THE PORTUGUESE government will once again have to lower its economic growth forecast when it presents its budget proposals to parliament in October. The reason given is that world prices of crude oil have soared to 68 US dollars a barrel and could rise to 70 US dollars by next year.
According to sources within the Finance Ministry, Portugal’s economic activity indicators show that the country is going from stagnation to out-and-out recession. The only doubt is whether the economy will not grow at all or will enter into negative growth, which happened in 2003.
The government’s last revision suggested that the economy would grow by 0.8 per cent for 2005 and 1.4 per cent in 2006. However, the Bank of Portugal’s latest Economic Bulletin warns that growth could fall back to 0.5 per cent GNP.
A rise in the price of crude oil is reflected in an increase in imports and a corresponding decrease in exports, which become more expensive to manufacture and transport.
In the first five months of the year, Portugal’s fuel bill for crude rose 819 million euros compared with the same period last year.

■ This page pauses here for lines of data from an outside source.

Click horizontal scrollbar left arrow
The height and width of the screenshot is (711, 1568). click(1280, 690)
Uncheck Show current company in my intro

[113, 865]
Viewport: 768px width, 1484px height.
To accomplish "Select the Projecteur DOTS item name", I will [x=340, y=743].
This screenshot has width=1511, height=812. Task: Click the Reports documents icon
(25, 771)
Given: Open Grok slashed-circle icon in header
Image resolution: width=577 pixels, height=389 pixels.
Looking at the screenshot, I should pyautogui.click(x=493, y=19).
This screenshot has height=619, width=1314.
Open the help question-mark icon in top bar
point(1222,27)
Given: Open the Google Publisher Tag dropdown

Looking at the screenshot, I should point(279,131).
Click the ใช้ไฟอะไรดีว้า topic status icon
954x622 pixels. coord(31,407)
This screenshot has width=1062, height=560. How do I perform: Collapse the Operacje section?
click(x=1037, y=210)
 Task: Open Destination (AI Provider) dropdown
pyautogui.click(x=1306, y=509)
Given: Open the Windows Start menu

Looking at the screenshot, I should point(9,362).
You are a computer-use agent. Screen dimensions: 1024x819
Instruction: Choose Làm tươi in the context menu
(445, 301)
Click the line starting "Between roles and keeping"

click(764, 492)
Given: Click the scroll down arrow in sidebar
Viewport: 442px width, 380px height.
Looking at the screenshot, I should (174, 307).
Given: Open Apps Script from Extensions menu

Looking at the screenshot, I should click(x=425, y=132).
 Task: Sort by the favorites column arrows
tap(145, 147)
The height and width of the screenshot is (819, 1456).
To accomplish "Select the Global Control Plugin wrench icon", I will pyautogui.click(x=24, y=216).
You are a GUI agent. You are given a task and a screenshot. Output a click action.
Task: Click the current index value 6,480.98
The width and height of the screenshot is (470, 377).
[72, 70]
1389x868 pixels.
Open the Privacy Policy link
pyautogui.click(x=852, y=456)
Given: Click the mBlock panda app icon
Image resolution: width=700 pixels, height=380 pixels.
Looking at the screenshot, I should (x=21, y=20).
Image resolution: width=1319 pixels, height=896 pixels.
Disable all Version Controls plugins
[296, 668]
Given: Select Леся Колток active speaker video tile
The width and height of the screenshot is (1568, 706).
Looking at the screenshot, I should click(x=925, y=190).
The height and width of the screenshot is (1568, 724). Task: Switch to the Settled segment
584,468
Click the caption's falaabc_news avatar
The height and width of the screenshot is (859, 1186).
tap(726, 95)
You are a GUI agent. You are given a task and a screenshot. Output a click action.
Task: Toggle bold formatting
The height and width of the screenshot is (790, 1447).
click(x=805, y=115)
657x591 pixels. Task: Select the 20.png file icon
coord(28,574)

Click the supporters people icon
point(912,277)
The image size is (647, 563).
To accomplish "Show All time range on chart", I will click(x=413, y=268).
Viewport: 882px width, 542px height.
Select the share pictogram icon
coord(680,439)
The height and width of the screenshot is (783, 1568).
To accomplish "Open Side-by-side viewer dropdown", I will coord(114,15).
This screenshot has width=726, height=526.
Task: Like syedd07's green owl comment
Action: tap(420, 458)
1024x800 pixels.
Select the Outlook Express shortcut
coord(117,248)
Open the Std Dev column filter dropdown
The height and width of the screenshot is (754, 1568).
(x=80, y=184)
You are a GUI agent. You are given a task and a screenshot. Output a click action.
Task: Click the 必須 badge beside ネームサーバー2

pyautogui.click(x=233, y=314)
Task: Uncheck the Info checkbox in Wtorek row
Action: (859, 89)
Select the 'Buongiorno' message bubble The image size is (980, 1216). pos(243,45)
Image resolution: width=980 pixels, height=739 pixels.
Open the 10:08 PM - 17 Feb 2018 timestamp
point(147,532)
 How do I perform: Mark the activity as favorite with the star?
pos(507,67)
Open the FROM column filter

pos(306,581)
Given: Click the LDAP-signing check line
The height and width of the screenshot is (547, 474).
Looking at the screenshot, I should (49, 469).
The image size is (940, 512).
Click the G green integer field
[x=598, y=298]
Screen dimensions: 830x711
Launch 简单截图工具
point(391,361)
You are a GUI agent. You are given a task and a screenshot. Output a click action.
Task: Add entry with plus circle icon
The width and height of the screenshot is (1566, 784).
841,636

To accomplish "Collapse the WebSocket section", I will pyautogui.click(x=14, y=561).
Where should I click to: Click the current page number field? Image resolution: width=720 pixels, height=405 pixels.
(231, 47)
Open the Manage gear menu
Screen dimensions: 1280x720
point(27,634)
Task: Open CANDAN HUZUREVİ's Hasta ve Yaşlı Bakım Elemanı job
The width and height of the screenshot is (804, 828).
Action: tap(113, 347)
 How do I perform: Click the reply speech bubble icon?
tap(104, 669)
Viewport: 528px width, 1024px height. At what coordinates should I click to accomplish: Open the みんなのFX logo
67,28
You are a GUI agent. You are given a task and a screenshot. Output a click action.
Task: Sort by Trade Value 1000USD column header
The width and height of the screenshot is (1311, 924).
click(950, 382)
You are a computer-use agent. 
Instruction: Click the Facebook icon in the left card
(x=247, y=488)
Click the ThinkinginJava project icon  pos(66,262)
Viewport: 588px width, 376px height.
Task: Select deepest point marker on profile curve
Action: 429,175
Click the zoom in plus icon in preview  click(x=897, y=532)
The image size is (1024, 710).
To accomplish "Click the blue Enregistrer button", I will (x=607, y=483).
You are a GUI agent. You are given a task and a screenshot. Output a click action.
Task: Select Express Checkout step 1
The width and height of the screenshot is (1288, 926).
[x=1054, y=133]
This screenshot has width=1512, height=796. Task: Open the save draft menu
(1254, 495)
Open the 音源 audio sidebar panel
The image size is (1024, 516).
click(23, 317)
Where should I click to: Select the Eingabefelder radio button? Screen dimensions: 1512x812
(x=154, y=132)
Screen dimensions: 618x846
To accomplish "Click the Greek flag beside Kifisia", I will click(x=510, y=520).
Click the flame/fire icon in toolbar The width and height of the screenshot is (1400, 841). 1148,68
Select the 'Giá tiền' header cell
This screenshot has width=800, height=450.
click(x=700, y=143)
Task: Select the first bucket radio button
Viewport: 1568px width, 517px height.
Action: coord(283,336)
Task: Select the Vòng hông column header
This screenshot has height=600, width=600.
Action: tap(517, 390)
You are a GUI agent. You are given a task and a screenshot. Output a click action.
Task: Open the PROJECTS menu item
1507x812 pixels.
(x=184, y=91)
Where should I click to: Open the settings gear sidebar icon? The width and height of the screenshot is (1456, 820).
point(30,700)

A decrease in economic activity is yet another piece of bad news for Finance Minister, Teixeira dos Santos, which has showed a marked decline of one per cent translating into state losses of 400 million euros.
The less receipts, in terms of direct revenue and taxation, the government receives, the less likely it will be able to hold to the EU’s Growth and Stability Pact limits. The Portuguese State is already running at more than three per cent over the limit, with a GNP deficit at 6.2 per cent.